Jan 23, 2005 09:12
wow, yesterday was a long day. not a bad long day- just a long day. probably because i worked from 730 in the morning until 2. uneventful. then i went to gus' house with gwen where we finally did it. we were going to eat shrooms. i had about a gram and half at first when we put them in fettucine alfredo (something i definitely recommend, as they tasted really good covered in alfredo sauce) and the adventure began.
they take awhile to kick in (about an hour) so at first i was angry i didn't feel any different. we played super mario for awhile, which was when gwen's stomach started to hurt. at first i thought it was nothing (it's typical to get stomachaches from shrooms) but minutes later she looked in a great deal of pain. so she called to go home. at that point, me and gus didn't feel much of a buzz so we ate more (him with an apple, mine in cereal. we both ate about another gram or so). gus was panicking so i kind of had to stay calm so that they both wouldn't freak out. by this point she was in some kind of excruciating pain so i kept telling her to puke, which she finally did. thank goodness, because she went home for a bit and then felt fine so she came and met us later.
back to the journey. it started kicking in in gus' basement just before gwen went home. people say you see things on shrooms- the only things i saw were some weird visuals (i described it as 'color confetti'- i could tell it wasn't a tangible thing but little spots of color looked to be floating in the air.) and things would appear to move a little, things like that. you laugh a lot when you're on them; these little visuals crack you up for awhile. it was good.
the real part of the adventure was when me and gus went to the mall. we went to the bus stop where we talked about the nature of the human race and stuff. this drug, at least for him, makes your philosophical thinking go through the roof. me and gus never really talk about any insightful ideas but the whole journey was basically us spouting philosophical reasoning to each other. lights look really cool outside at night, i must say. a couple times my body felt really light and floaty. fluid, almost. that was quite neat. the bus ride was interesting. i tripped gus out by explaining how we can physically do a lot more than our society's boundaries would allow- for example, i said, this bus physically could just keep driving onto the highway- the only thing stopping it is these accepted boundaries.
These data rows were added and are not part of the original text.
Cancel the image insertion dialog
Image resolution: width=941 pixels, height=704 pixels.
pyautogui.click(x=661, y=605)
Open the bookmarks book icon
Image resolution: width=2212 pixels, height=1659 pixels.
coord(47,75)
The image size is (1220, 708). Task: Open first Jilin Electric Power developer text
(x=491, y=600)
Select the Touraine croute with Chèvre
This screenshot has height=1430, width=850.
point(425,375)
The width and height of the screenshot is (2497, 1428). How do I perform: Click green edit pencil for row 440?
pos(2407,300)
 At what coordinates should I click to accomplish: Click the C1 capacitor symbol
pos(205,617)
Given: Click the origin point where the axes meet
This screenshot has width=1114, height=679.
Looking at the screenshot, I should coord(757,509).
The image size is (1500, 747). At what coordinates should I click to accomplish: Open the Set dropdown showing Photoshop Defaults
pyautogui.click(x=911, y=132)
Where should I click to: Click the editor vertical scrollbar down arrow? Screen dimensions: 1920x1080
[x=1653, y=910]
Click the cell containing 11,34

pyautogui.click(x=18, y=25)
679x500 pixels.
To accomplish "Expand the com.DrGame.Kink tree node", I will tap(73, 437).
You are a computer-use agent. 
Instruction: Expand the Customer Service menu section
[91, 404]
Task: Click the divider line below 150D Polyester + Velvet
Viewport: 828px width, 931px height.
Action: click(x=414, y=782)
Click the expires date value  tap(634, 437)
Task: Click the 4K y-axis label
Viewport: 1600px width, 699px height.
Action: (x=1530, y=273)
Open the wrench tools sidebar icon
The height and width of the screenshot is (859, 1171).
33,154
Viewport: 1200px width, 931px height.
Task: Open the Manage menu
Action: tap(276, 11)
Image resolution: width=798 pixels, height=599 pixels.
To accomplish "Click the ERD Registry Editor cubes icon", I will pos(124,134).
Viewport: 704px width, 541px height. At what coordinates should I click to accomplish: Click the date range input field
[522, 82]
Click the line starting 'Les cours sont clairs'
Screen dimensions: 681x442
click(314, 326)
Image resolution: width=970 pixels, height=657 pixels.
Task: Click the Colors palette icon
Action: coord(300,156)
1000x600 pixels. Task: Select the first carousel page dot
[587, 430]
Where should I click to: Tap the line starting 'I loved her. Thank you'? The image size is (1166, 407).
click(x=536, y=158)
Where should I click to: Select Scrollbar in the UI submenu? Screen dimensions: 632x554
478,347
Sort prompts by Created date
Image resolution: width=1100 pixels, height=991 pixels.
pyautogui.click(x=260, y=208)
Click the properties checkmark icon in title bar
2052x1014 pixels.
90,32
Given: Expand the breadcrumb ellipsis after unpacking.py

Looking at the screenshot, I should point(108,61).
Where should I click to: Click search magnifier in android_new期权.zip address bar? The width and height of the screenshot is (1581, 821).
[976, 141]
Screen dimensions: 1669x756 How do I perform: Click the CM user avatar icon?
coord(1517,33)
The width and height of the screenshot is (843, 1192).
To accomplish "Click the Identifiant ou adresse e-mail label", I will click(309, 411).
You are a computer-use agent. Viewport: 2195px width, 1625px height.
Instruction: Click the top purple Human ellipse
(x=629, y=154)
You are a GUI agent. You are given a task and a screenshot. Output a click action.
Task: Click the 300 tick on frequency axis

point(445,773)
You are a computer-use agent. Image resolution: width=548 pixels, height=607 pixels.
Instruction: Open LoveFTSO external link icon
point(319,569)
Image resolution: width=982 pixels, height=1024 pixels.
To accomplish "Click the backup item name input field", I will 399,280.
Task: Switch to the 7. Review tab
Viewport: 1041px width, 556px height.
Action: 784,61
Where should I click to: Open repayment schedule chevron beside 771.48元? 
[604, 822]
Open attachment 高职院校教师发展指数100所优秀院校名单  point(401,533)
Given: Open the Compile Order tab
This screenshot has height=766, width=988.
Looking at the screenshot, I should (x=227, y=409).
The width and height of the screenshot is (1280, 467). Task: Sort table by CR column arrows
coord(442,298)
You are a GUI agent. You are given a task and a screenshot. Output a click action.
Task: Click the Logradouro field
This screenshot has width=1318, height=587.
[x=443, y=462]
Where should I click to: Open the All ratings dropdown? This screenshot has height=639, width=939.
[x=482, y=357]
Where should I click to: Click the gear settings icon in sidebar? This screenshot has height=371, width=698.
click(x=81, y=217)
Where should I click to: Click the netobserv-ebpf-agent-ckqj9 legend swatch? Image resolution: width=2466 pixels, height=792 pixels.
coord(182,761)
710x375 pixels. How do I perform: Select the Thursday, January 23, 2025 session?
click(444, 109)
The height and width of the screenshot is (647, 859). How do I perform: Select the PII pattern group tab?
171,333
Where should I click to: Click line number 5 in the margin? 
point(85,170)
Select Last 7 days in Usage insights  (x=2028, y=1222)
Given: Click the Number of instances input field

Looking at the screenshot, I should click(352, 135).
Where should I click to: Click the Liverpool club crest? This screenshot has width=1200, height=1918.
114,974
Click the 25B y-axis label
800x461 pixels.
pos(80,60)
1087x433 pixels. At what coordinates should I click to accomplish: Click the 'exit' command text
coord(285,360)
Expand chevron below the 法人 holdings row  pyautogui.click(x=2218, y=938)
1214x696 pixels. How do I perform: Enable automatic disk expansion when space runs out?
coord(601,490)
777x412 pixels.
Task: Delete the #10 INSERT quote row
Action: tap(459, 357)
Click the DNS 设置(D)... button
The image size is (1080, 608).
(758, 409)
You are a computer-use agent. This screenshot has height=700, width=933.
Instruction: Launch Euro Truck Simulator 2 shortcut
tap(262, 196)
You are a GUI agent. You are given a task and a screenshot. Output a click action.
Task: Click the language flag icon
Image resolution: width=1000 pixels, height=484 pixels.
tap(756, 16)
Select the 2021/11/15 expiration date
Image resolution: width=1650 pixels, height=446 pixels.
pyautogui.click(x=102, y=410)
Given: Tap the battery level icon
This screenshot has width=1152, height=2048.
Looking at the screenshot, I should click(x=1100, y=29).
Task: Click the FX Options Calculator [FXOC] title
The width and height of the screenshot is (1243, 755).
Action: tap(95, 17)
the mall was the perfect place to go, i think. everything looked so animated- however, we both concluded that the mall is an artifical wasteland. which it is, everything is so packaged and manufactured. we talked about that for awhile, then called gwen to see if she was okay. (i was afraid she might be tripping out in her room but no worries, she puked it all out.) we decided to meet her at williams at 9, then continued tripping out around the mall. gus couldn't really control himself so i had to be calm and focused at times to keep him with reality. i was under the impression that shrooms were a really uncontrollable drug. it's the same as being high- you know you're fucked but it's doubtful anyone else would.
most of the night consisted of me and gus discussing ideas. that's what i love about this drug- it kind of brings everyone to my page of thinking. i found that i didn't think more or deeply, but it was a lot easier to express the ideas i had had all along because now he understood. it was a great bonding time for us, i must say.
then we met gwen, which was when my buzz was faded. that was pretty uneventful, but she seemed amused with our stories.
this doesn't even begin to explain half of it, but the experience was really something i'd be hardpressed to put into words. i can tell you that it is a wonderful drug and i would definitely do it again. unlike how most drugs leave you with a "downer" effect afterwards, this one makes you feel extrememly satisfied. i would say it's a little like pot without the adverse effects. you can talk coherently (i talked to my mom for a good ten minutes on the phone while tripping out hardcore and it was fine.) you don't get the munchies (actually, you have no desire to eat at all), no pasties and you want to talk more, not less. no red eyes (although your pupils dialate like crazy). it loosens your inhibitions but not in the adverse ways of alcohol. (you don't want to do stupid things but you're more likely to talk about thoughts and feelings.) to anyone not against taking drugs, i would highly, highly recommend you try them at least once. i have absolutely nothing negative to say about my whole experience. it makes you very alert for the whole experience, like a strong caffeine buzz but wow, do you sleep well. i had the best sleep in a long time this morning- i felt so rested when i woke up it was incredible.
on that note, off to work i go- so in conclusion, shrooms get two thumbs up.